JVA

Todesfall in Gefängnis in Hagen: Häftling bricht zusammen

In der JVA Hagen ist ein Todesfall zu beklagen.

In der JVA Hagen ist ein Todesfall zu beklagen.

Foto: Michael Kleinrensing

Hagen.   In der Hagener Justizvollzugsanstalt hat es einen Todesfall gegeben. Jetzt liegt das Ergebnis der Obduktion vor.

Inhalt 
ARTIKEL AUF EINER SEITE LESEN >

Wie Mirko Puderbach, der Sprecher der JVA, mitteilt, ist am Montag ein 31-jähriger deutscher Strafgefangener in der Einrichtung verstorben. „Der Gefangene wurde aufgrund von Unwohlsein dem medizinischen Dienst der Justizvollzugsanstalt vorgeführt und ist dort zusammengebrochen“, so Puderbach. Sofortige Reanimationsversuche seien erfolglos geblieben.
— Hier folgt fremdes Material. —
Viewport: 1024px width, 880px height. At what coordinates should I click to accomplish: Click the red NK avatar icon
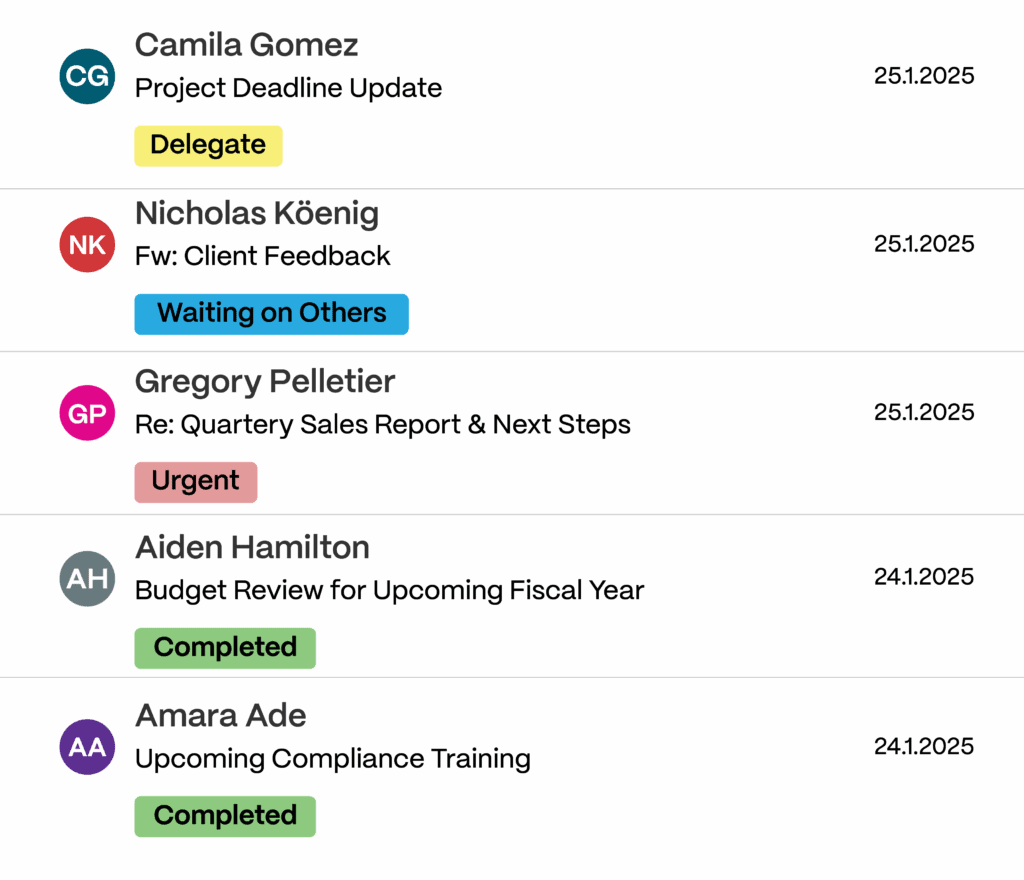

Wie in solchen Fällen üblich, sei die Kriminalpolizei vor Ort gewesen und habe die Ermittlungen aufgenommen. Seitens der Staatsanwaltschaft Hagen wurde zur Klärung der Todesursache eine Obduktion veranlasst. Dabei kam heraus, dass der Verstorbene an einem vermutlich erb­lich bedingten Herzfehler litt.

Der Gefangene war wegen schweren Raubes zu einer Freiheitsstrafe von fünf Jahren und neun Monaten verurteilt. In der Justizvollzugsanstalt Hagen befand er sich seit dem 12. Februar 2019. Das Haftende war auf den 7. November 2023 datiert.

Erst im vergangenen Oktober hatte ein Todesfall in der JVA Hagen für Schlagzeilen gesorgt. Ein 47-jähriger Strafgefangener hatte sich eine Legionelleninfektion zugezogen.